Wiring – Is it safe and legal to convert an immersion heater circuit for lights and outlets

wiring

I have a kitchen cupboard that used to house an immersion heater….there is therefore a fairly heavy twin and earth terminating in what was once the switch for the immersion heater, on its own circuit with currently a 16A RCD at the consumer unit.

Along the line the switch has been replaced by a fused switch supplying a cupboard light and a spur off to a socket for the fridge.

Firstly, how legal or otherwise is that set up , secondly, if it's safe ( What ever happens I'm gong to replace the RCD at the CU with something of a much lower rating…6A? ) can I wire another socket out of that switch unit assuming the RCD is downrated accordingly?

Best Answer

16 amp MCB (not RCD) supplying a socket - OK fused connection unit with 3 amp fuse to supply light - OK

However, there are two important issues:

  1. The cable size. A standard radial socket circuit uses 2.5mm (minimum) cable on a 20A MCB. Sometimes (say pre 1980) immersion heaters were wired assuming a 2kW heater on 1.5mm cable. Before extending that circuit, you'd have to verify by calculation that 1.5mm cable is adequate for a 16A circuit. As a general purpose socket circuit the design current for the circuit would be the same as the protective device (16A)
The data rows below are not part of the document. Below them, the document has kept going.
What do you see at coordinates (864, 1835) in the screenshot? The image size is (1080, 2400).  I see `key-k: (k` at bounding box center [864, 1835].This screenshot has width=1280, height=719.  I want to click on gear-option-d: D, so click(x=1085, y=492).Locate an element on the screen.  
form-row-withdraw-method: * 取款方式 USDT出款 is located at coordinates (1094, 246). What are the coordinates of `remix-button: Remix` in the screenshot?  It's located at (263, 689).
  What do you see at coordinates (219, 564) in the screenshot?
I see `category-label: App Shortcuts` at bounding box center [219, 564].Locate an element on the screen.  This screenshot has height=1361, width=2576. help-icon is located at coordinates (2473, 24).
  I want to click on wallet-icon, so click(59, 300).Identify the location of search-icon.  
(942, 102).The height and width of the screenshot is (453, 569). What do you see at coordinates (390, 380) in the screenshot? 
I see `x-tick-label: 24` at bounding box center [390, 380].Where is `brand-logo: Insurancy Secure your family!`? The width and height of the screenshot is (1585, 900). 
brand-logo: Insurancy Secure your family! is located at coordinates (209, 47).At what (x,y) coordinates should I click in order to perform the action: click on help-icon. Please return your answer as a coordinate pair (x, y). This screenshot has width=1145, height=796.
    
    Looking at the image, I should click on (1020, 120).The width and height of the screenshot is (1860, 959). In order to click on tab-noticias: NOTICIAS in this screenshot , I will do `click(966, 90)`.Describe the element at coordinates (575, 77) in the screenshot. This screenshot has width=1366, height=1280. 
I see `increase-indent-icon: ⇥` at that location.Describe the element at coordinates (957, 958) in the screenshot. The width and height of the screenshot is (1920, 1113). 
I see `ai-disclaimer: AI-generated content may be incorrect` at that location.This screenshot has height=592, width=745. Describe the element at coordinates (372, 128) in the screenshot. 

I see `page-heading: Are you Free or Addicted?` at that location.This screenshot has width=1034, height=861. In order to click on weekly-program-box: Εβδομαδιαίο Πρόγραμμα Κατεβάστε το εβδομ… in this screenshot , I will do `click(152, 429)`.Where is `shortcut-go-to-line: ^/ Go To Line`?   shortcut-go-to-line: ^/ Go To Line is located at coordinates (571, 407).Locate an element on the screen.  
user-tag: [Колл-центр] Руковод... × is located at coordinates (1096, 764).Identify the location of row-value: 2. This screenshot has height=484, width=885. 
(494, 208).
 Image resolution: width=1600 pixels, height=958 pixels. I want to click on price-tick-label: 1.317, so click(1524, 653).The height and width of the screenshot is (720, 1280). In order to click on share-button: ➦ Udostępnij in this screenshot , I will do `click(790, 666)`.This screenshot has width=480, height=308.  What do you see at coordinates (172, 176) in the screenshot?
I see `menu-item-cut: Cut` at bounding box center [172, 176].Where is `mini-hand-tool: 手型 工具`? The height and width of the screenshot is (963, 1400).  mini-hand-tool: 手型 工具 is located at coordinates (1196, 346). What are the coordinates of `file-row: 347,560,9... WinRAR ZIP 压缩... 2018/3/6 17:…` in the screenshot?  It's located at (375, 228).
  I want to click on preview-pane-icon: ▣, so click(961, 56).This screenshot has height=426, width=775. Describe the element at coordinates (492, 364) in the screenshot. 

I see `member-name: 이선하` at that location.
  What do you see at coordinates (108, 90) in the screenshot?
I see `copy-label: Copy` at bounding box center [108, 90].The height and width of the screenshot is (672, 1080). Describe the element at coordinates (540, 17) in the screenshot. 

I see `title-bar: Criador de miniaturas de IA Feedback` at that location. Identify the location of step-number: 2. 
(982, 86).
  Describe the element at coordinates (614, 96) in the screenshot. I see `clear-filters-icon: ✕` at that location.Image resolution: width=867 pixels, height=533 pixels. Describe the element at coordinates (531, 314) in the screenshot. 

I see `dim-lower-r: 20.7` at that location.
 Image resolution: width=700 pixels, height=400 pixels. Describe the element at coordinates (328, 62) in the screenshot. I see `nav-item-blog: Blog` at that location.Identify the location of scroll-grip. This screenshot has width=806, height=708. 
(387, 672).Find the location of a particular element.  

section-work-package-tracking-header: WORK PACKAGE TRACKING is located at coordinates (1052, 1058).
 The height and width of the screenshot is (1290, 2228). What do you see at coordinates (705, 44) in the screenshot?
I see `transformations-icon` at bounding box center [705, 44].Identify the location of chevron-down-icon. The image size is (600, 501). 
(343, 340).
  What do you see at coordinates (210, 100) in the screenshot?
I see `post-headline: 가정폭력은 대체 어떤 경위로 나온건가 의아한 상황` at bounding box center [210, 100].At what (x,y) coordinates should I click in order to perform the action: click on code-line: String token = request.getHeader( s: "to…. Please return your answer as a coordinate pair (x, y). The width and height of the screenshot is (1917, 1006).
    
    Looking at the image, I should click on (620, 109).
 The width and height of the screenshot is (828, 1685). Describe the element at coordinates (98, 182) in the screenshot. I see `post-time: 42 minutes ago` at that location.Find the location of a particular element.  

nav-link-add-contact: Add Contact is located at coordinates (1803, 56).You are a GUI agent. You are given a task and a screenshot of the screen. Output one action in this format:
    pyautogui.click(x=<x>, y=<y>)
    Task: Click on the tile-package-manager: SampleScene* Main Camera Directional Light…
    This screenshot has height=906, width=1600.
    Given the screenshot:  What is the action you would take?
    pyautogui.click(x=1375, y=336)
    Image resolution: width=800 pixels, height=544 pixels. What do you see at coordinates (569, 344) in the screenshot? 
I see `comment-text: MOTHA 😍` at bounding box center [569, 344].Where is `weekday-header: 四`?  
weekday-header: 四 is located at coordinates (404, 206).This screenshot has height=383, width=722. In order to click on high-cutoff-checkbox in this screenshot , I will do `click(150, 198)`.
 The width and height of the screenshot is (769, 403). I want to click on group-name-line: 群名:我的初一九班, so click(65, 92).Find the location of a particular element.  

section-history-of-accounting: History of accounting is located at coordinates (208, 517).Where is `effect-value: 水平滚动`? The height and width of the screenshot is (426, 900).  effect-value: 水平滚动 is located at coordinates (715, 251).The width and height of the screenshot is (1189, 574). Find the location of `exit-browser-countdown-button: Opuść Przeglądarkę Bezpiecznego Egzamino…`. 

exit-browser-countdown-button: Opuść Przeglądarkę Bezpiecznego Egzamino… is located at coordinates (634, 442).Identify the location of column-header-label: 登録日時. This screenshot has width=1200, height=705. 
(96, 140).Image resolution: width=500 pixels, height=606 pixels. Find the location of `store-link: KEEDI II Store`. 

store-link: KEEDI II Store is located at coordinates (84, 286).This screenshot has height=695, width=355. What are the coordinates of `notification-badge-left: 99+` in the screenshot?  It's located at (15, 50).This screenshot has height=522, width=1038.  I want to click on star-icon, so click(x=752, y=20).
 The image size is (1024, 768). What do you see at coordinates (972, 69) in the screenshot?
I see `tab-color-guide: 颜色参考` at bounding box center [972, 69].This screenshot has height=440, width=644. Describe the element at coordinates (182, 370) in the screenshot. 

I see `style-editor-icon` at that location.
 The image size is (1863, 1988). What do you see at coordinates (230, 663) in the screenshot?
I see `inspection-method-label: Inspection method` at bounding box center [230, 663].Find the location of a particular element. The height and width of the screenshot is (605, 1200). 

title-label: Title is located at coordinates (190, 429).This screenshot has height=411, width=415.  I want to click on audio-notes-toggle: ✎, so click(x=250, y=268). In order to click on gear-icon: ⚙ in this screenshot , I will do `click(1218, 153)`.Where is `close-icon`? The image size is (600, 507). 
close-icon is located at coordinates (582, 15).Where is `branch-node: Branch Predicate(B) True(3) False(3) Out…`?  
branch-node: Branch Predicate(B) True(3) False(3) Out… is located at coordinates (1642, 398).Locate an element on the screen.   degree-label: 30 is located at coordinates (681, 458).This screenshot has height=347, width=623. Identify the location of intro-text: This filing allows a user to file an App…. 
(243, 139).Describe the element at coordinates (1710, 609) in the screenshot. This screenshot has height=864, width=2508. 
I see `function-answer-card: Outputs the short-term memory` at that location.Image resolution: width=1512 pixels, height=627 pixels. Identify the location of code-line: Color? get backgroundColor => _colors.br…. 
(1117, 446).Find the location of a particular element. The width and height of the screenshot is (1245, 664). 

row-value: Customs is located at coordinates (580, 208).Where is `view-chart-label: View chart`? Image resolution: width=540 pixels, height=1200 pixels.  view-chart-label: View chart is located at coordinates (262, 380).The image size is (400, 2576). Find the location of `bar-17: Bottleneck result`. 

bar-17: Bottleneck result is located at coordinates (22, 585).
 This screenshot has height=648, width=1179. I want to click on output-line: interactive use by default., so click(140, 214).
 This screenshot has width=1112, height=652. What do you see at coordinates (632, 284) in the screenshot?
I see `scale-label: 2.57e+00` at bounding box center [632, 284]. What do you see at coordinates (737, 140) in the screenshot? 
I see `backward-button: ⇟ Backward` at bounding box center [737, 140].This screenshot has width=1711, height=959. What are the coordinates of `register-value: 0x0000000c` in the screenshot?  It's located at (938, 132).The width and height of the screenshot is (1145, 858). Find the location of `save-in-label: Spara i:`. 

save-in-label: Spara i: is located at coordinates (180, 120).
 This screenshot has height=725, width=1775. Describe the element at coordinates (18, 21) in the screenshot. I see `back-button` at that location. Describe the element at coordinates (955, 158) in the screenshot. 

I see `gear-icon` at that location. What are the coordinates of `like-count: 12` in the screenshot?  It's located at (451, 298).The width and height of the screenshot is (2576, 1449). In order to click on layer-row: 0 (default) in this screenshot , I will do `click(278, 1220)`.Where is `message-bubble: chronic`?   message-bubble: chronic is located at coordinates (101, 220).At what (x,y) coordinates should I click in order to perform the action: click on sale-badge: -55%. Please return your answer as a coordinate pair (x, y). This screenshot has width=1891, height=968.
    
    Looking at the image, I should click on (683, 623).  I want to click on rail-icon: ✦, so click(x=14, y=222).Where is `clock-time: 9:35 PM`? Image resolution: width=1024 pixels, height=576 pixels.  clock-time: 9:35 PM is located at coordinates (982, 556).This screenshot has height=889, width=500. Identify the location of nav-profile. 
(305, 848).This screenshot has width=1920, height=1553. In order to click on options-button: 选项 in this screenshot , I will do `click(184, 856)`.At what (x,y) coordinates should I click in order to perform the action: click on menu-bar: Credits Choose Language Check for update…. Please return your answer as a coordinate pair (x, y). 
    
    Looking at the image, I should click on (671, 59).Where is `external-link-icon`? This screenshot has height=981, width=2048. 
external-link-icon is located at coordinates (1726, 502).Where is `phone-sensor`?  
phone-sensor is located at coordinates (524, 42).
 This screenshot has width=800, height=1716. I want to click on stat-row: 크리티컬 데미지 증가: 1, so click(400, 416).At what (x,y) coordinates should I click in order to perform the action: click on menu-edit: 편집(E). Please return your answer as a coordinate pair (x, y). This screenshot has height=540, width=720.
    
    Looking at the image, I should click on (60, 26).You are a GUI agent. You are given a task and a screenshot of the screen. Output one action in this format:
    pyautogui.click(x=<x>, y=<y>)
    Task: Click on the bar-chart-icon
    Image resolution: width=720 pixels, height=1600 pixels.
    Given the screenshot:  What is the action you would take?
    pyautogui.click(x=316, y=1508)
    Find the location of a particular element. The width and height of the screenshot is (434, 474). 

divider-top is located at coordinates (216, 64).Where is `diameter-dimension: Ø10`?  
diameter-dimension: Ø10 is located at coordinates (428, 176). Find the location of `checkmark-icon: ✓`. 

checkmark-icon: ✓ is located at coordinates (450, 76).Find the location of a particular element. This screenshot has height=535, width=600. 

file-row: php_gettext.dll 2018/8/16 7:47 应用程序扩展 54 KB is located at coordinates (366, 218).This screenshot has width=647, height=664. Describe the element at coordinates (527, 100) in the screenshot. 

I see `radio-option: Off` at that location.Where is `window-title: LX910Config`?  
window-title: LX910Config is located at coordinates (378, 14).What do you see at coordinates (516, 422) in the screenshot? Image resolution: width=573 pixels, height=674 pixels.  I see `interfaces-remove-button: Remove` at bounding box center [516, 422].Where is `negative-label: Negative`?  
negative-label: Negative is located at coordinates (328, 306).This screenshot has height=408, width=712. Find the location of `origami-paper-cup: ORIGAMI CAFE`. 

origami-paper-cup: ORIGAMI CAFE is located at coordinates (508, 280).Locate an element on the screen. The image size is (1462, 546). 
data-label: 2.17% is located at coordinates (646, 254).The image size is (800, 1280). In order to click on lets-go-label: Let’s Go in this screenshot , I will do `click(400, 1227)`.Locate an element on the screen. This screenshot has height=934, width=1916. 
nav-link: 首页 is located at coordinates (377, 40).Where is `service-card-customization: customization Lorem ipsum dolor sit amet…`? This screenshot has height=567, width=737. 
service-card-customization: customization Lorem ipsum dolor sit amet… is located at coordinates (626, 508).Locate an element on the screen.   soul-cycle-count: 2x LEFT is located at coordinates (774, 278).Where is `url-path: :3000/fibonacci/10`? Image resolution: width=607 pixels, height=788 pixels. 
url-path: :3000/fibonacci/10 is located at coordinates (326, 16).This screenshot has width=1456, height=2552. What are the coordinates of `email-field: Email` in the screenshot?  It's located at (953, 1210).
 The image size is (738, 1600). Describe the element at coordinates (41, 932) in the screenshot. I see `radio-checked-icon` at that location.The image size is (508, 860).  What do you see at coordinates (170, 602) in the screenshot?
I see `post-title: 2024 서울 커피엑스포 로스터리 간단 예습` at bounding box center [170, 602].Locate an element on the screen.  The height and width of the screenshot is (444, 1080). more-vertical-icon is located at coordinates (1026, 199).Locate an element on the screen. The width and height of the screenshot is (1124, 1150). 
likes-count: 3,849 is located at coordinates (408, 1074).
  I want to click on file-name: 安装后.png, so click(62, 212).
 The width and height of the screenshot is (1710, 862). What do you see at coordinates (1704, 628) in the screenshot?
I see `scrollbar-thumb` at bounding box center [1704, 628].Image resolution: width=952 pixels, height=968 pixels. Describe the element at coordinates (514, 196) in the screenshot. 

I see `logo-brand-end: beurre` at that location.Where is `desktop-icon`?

  2. RCD protection. All new sockets must be RCD protected; all new cabling must be RCD protected (unless metal-sheathed cable or in metal conduit).

If the existing circuit is not RCD protected, you should add RCD protection. If you can't add an RCD to the existing consumer unit, there are ways round it (such as an RCD in a DIN rail enclosure next to the consumer unit, or an RCD fused spur, but if your consumer unit is that old it's probably due for replacement.

Don't reduce circuit protection down to 6A at the MCB - there is no need, and fridges/freezers can have high motor inrush currents.